Внезапно я заметил, что подсолнечники приподнимают головы и, медленно поворачиваясь на своих высоких стеблях, направляют свои большие черные глаза навстречу рождающемуся солнцу. Это было движение медленное, равномерное и всеобщее. Весь лес подсолнечников повернулся, наконец, чтобы смотреть на славу молодого солнца при его появлении. И я, я тоже поднял голову к востоку, глядя как солнце постепенно поднимается среди алых испарений рассвета над голубыми облаками дымов пожарищ, стоящими в далекой равнине.
Потом дождь прекратился, и после нескольких дней стремительного и холодного ветра внезапно ударил мороз. Не снег, но резкий и жестокий осенний мороз. За ночь грязь затвердела, и лужи покрылись блестящим стеклом, тонким, как человеческая кожа. Воздух стал прозрачным, и серо-голубое небо, казалось, все растрескалось, словно разбитое зеркало.
Немецкое продвижение на восток возобновилось и стало еще быстрее. Грохот артиллерии, треск автоматов и пулеметов отдавались чистыми сухими звуками, не порождавшими эха. Тяжелые танки генерала фон Шоберта, которые в течение долгих дождливых дней едва передвигались, неповоротливые, как жабы, на цепкой и клейкой грязи равнины, простиравшейся между Бугом и Днепром, снова загрохотали вдоль дорог, затвердевших от морозов. Синие дымки их выхлопов поднимались над вершинами деревьев легкими облачками, которые тотчас рассеивались, но оставляли в воздухе нечто, позволявшее догадываться об их присутствии.

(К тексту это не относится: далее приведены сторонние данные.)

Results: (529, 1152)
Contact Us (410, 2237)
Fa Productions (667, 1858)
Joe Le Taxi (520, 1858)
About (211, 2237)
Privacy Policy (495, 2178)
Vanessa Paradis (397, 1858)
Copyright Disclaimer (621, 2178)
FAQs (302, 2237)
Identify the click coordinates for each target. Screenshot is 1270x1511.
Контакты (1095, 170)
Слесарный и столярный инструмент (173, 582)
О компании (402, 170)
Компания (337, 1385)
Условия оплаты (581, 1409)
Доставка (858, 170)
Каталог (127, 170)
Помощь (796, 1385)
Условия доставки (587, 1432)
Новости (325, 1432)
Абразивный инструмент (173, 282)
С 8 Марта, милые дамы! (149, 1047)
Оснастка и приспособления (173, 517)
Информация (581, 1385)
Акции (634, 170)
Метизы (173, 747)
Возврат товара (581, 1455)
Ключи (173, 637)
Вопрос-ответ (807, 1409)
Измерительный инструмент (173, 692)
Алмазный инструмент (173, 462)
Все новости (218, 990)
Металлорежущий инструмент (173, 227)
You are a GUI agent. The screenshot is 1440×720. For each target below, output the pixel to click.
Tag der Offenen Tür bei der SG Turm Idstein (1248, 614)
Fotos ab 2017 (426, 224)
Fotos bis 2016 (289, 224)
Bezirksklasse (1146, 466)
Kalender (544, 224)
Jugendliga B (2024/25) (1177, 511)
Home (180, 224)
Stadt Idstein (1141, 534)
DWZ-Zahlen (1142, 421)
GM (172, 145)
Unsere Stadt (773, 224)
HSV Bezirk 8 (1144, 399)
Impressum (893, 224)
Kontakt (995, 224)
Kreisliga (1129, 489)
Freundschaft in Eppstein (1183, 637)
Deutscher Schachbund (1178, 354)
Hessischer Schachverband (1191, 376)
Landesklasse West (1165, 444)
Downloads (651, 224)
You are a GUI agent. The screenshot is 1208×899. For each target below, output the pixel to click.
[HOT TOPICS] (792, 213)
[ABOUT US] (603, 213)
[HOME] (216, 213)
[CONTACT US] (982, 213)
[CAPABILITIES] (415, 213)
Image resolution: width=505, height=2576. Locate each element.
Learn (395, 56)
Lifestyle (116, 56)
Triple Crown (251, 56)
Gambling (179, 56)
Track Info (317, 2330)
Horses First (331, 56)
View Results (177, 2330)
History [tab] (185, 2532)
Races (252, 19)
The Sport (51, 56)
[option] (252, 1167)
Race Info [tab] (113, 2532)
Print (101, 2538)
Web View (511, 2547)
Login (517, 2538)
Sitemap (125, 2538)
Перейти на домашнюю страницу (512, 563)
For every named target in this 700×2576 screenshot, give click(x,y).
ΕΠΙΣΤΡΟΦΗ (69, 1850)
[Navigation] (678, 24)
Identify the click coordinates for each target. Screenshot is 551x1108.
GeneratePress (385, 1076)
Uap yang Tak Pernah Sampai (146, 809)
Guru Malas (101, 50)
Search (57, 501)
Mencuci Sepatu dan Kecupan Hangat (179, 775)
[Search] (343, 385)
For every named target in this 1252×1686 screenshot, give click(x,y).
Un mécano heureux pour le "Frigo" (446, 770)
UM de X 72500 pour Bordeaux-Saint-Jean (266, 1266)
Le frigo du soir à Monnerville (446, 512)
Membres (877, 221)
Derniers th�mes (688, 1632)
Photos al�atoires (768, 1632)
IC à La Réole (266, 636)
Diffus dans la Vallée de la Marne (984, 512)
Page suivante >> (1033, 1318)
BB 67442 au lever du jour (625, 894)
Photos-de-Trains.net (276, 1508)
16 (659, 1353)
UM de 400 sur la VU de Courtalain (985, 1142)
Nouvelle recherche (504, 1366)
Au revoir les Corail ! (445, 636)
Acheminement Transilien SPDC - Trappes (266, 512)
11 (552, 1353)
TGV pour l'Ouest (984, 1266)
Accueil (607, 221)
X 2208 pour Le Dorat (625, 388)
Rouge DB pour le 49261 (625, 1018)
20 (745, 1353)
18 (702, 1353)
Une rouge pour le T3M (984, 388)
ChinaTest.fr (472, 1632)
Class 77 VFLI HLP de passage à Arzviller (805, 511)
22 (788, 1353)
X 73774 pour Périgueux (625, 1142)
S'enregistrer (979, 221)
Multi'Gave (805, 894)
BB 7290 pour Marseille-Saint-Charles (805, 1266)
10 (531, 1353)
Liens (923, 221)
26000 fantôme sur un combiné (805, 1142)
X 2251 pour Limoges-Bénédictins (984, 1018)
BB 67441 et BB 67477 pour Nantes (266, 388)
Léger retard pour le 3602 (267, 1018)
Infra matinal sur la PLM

Это был наиболее опасный момент большого кризиса русских в осенние дни 1941 года. Армия маршала Буденного — советского Мюрата[425] — медленно свертывалась в направлении к Дону, оставляя в арьергарде[426] отряды казацкой кавалерии и звенья этих маленьких вооруженных танкеток, которые немцы прозвали панцерпферде[427] — бронированные лошади. Панцерпферде — это были маленькие повозки, чрезвычайно мобильные, в большинстве случаев управляемые молодыми рабочими-татарами, стахановцами и ударниками сталелитейных заводов Дона и Волги. Их тактика была сходной с тактикой татарской конницы: они внезапно появлялись на флангах, поддразнивая наступающих, затем исчезали среди лесной поросли и кустарников, укрывались в складках местности и снова внезапно возникали позади, описывая широкие спирали по жнивью и несжатым нивам. Эта тактика была той тактикой легкой кавалерии, которой тщеславился еще сам Мюрат. Они крутились по равнине, словно лошади в манеже.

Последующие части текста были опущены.